当工房に製作の御下命が
平成21年10月31日から11月4日までの間、その美しい姿から「太平洋の白鳥」と称えられる白亜の帆船「日本丸」が佐伯港に寄港しました。この寄港に際して、佐伯市から日本丸への寄港記念品として当工房の神楽面が採用されました。記念品になった神楽面は、旧藩政時代から佐伯領内に伝わる「佐伯神楽」の「御綱」の舞に使われる綱神楽面の面相で、当工房が御下命をいただき、8月末から製作にかかっていたものです。
佐伯神楽「御綱」の舞とは
「御綱」の舞は綱神楽面を付けた舞手が縦横に張り巡らした晒し布を切っていく神楽です。これは、「スサノオノミコト」が「ヤマタノオロチ」を退治する場面をあらわしたもので、このスサノオノミコトという神様は、実は海の神様で、海運、造船などをつかさどります。このように、海のまち佐伯に連綿と伝わる佐伯神楽の神楽面は、海事思想の普及と海事の振興・安全を推進する「日本丸」への記念品として、図らずもまさに最適の贈り物と言えます。
入魂の舞で盛大に歓迎
入港の夜の歓迎レセプションの際、記念品であるこの御面で実際に「御綱」の舞を舞って、入魂をしたのち佐伯市から船長様に贈呈されました。日本丸の乗組員と実習生は神楽を大いに楽しみ、大変感動した様子で、歓迎レセプションにふさわしい御面の披露と入魂になりました。寄港中、船内をご案内下さった船長様のお話では、当工房が解説した説明書に基づいて、この神楽面の由来と働き、ご利益などを乗組員と実習生に説明をされたとのことで、大変喜んでいただきました。
当工房の栄誉ある船出に
千歳一隅のこの機会に当工房の神楽面が採用されたことは、この上ない名誉で、自信と責任とが相交わる万感を胸に、この御面の製作の間、終始大いなる感動と手ごたえを満身に覚えながら鑿を進めていきました。今回の御下命は、当工房にとりましても栄誉ある大きな船出であり、今後の面打ち活動という航海にとっての力強い励みとなりました。

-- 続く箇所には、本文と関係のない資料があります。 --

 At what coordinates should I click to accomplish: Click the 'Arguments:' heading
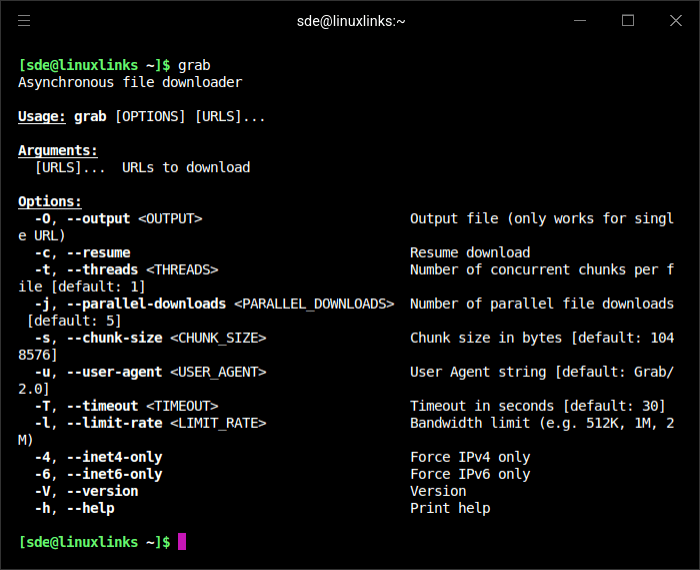58,150
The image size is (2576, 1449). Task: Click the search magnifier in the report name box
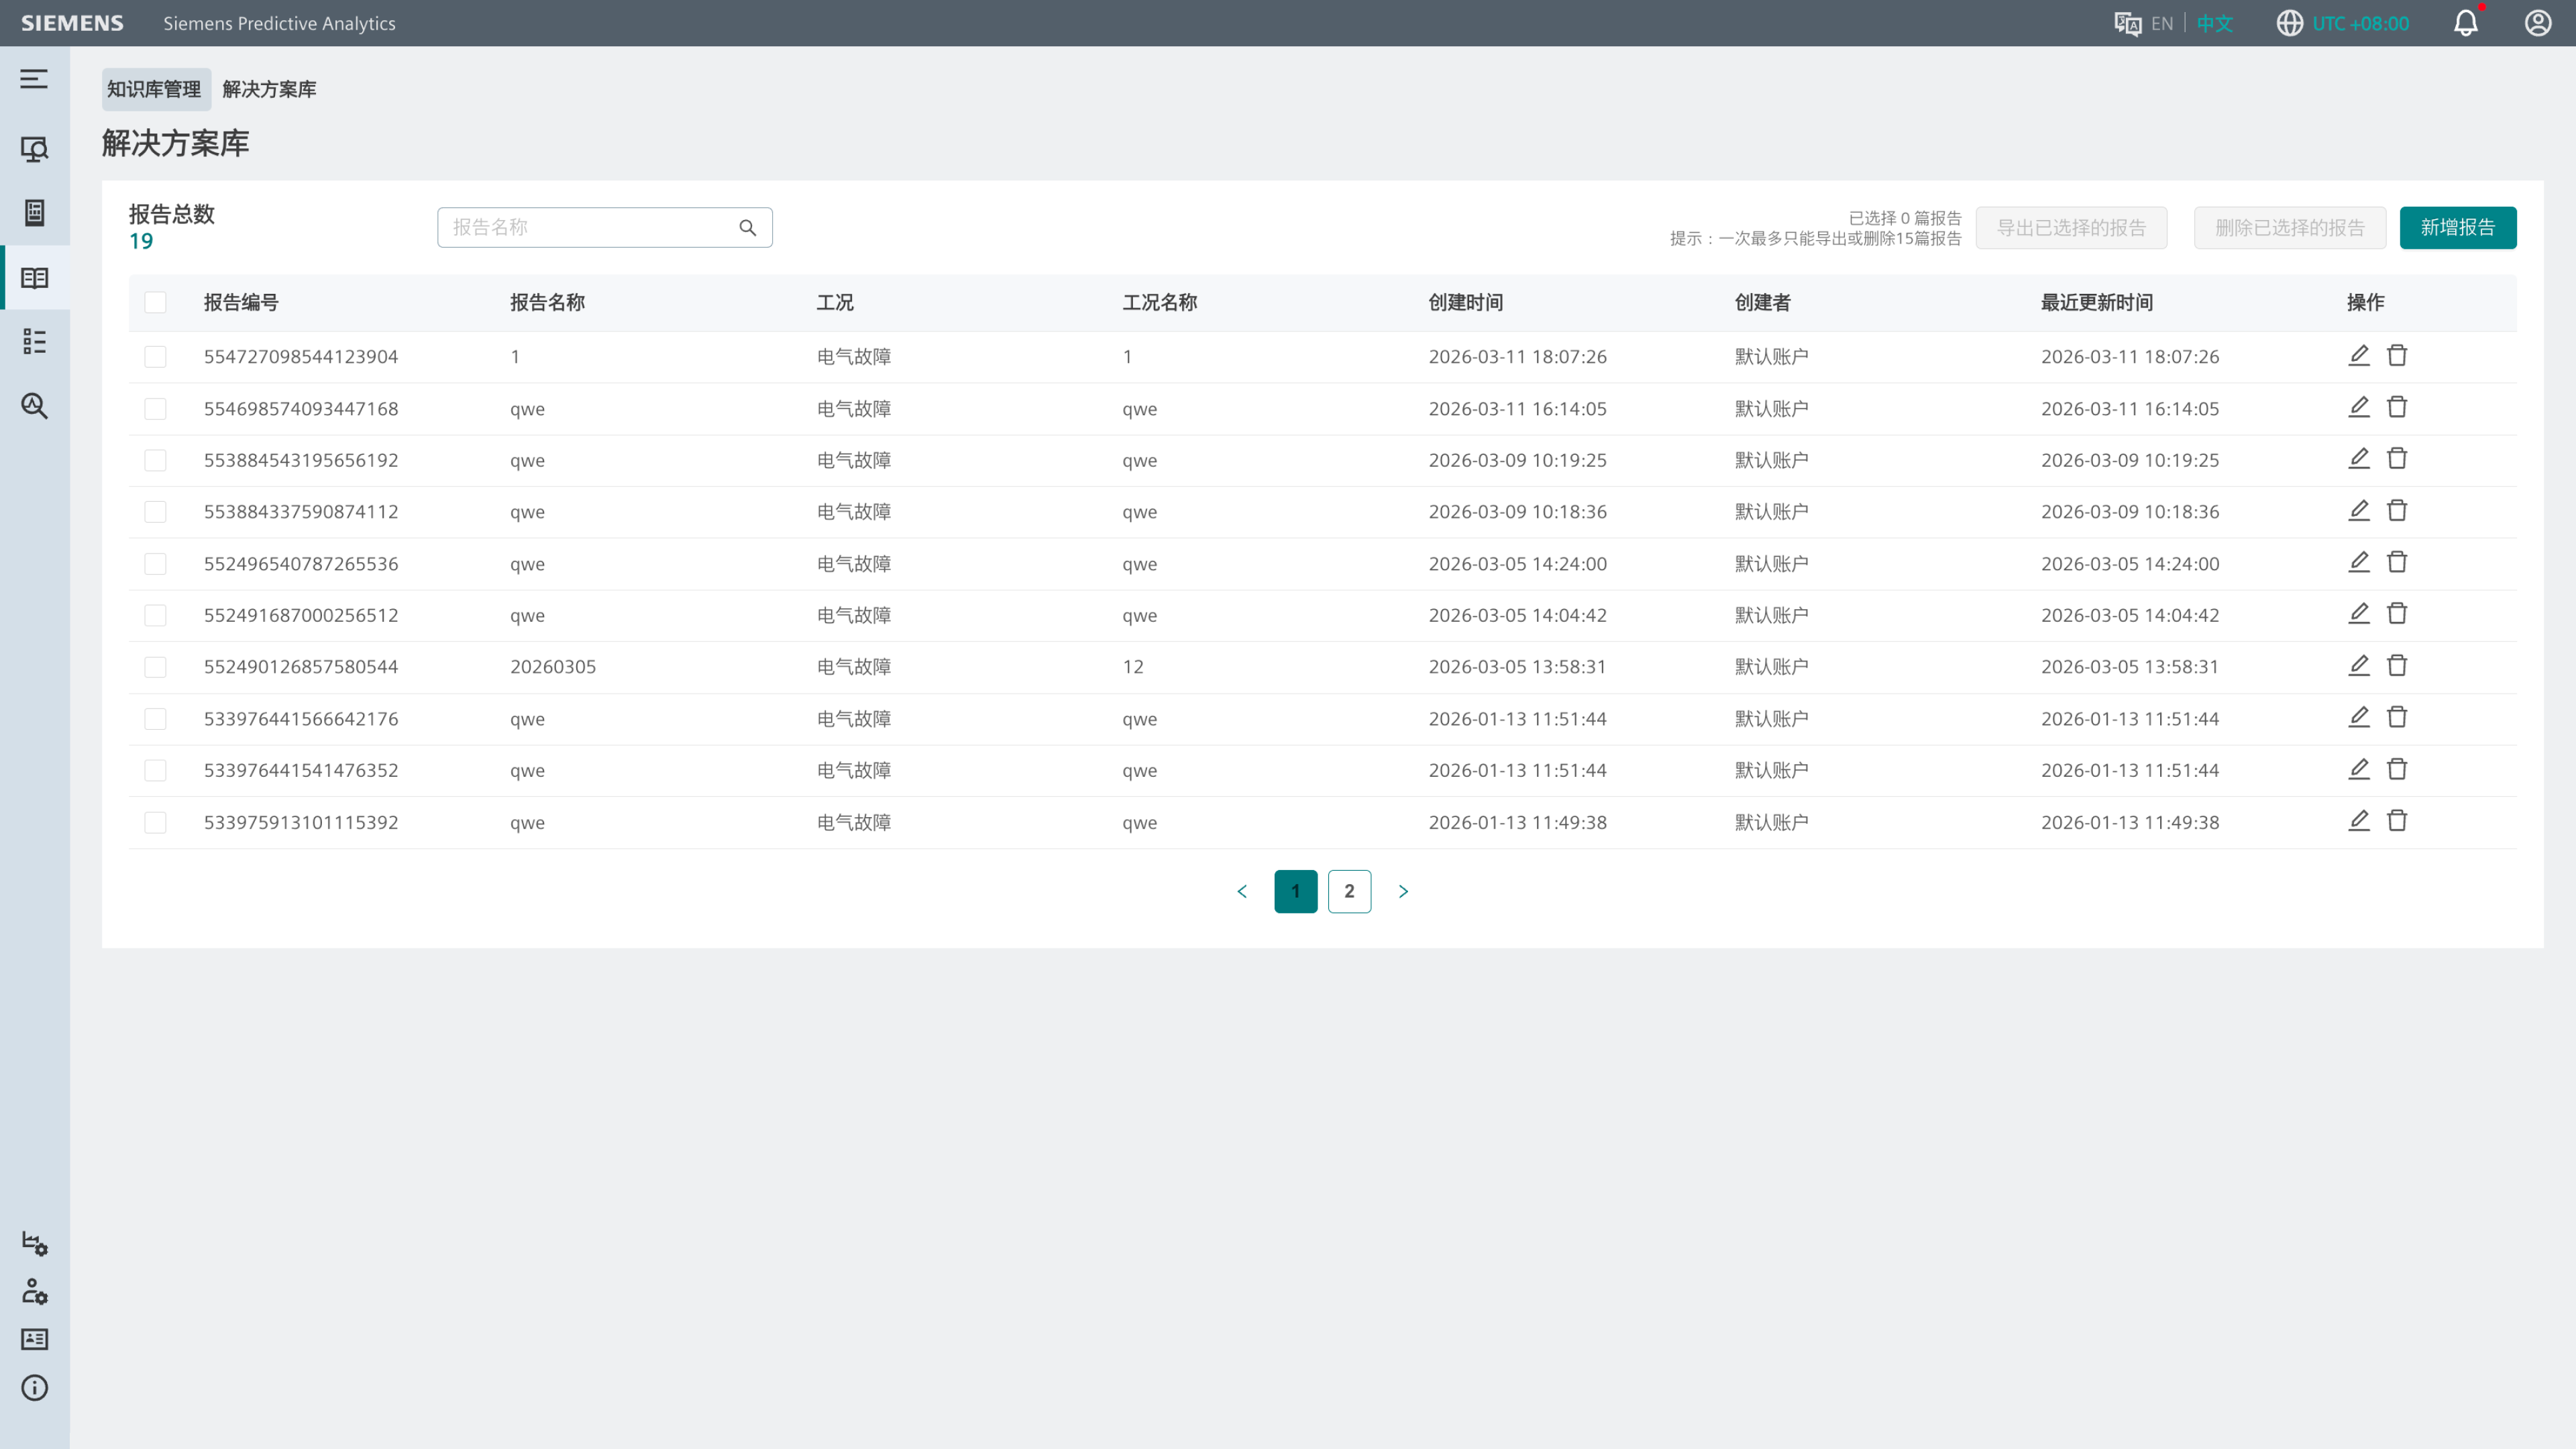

当工房でお生まれになったスサノオノミコトの御面が本領である海の世界で、日本丸と船長様はじめその関係者を末永く祝福し見守っていってくれることを心からお祈り申し上げます。
この機会を下さった市の関係者をはじめ実行委員会の皆様、入魂の舞を奉納された宮司、祭員の皆様、そのほか各関係者に心からお礼を申し上げ、ご披露、ご報告といたします。